The Importance of Patient-Researcher Partnerships
Transcript
So, my name is Julie Drury. I am the mom of a medically fragile child who, together we navigated the healthcare system for close to a decade. She suffered from a rare, originally undiagnosed disease, and then a disease that was diagnosed but was still an ultra-rare form of mitochondrial disease. So, I’m very active in patient partnership and patient engagement and leadership. I bring that passion because of my lived experience with my daughter.
My position now is as the Chair of the Minister’s Patient and Family Advisory Council for Ontario. So, I’m an advisor to the Ministry of Health and Long Term Care as well as to the Minister. I chair a council of over 15 Ontarians, as well as about 1000 patient-partners across the province, to offer the perspective of lived experience of patients, families, and caregivers, and to share that knowledge and wisdom back with the healthcare system.
I have some personal lived experience with my daughter. I think it’s really interesting how that came about, and it was a relationship between one of our clinicians, our metabolics physician, and a researcher who was doing some basic research into mitochondrial function. My daughter had a mitochondrial disease that was recessive genetic in nature. So, that relationship came about sort of serendipitously. I walked over to his office and said, “I understand you’re doing this research. Our clinician had made us aware. I’d like to know if there’s something I can do to share information about my daughter, or share information about her particular mitochondrial disease and dysfunction.” I think what was really interesting was, at the very beginning I’m sure this researcher was, “what is this mom going to have to offer?” We actually go out and speak now about the relationship and the trust that we’ve built.

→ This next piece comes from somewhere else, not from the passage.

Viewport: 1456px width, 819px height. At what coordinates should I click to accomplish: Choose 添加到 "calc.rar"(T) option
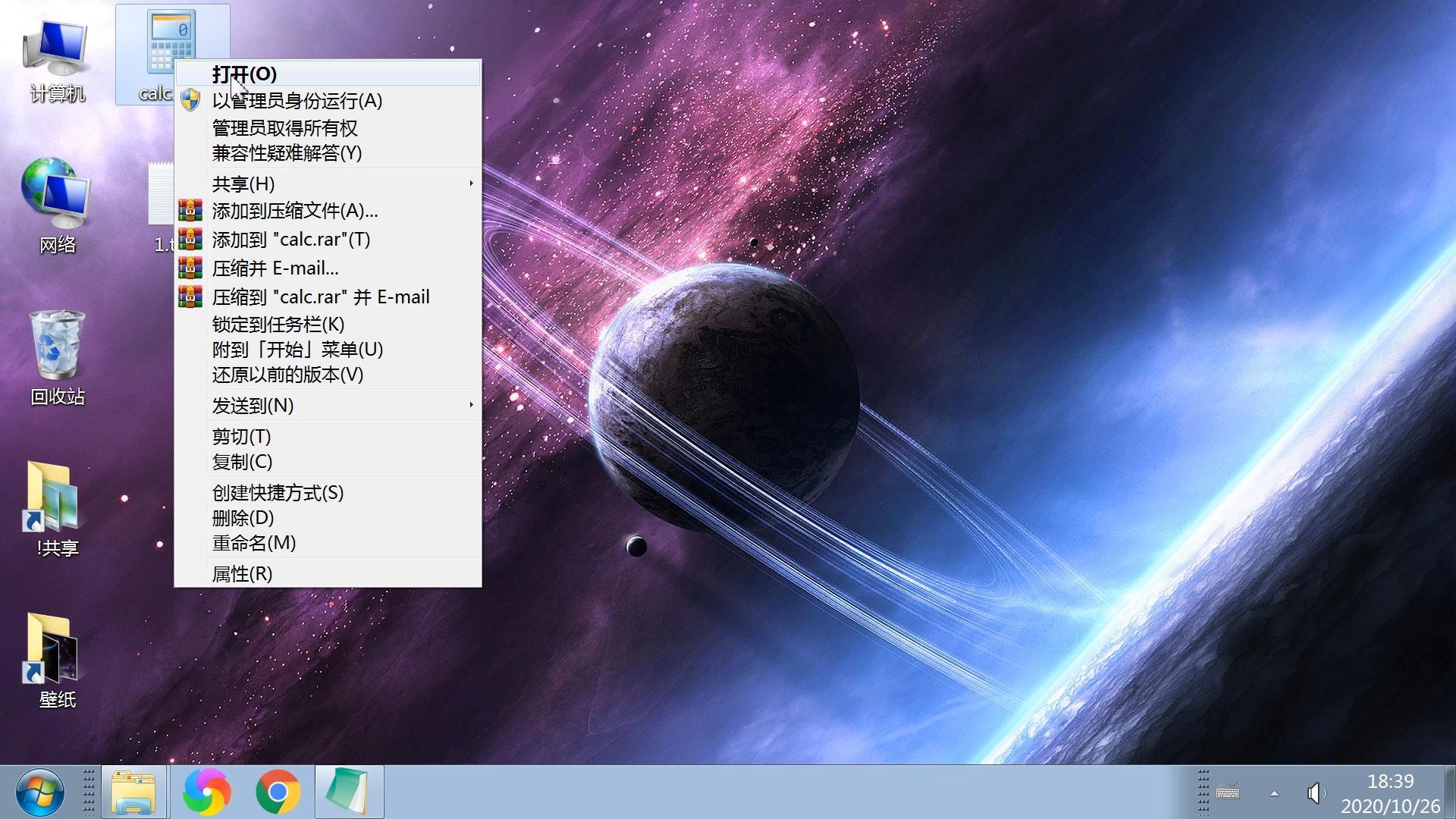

Building trust came through conversations. It came through mutual respect. That mutual respect built around me sharing my experiences and this researcher being open about his experiences, him being open about what he was interested in investigating, but also me being able to share with him what I felt was important to investigate, and what would change our life.
So, supporting engagement and partnership in research starts at a level of, first of all identifying who those patient and family caregivers are that want to partner. So, we’ve got to be really public about the opportunity. I think we’ve got a really great baseline to start with, with the introduction of SPOR, the strategy for patient-oriented research from CIHR, but I think we want to open up that opportunity to more people. I’m not sure everyone’s aware of that.
The second thing is that not everyone is sure what they can contribute to research. So, training, and I’ll use that word loosely, training patient partners and training researchers at the same time in the same room as to what it means to partner in research. What is that we’re here to do together, what does that look like?
So, that education, that training, and then ongoing support. Peer support, so patient advisors who have been involved in research for quite some time, coaching other patient advisors or supporting them, but also peer support amongst researchers.
So, I love that you’re grounding this in lived experience. I mean, that is the fundamental value of patient engagement, patient partnership, and patient leadership. It’s all about the fact that we’re looking at things from a different perspective, or from a different lens which is the lived experience. So, sharing that as a resource to other practitioners or researchers or patient partners who might want to be involved in research, it’s highly valuable. I’m not sure if it’s been done anywhere else. The other thing that’s wonderful about what you’re doing is that it’s an online resource. So, at your own time, at your own pace, the resource is available to you on your smartphone or your laptop, wherever it might be. I think sometimes we rely a little bit on training that’s done in person or bringing people into conferences. Again, we’ve got to think through the time and the availability of patient partners and also supporting diversity and equity.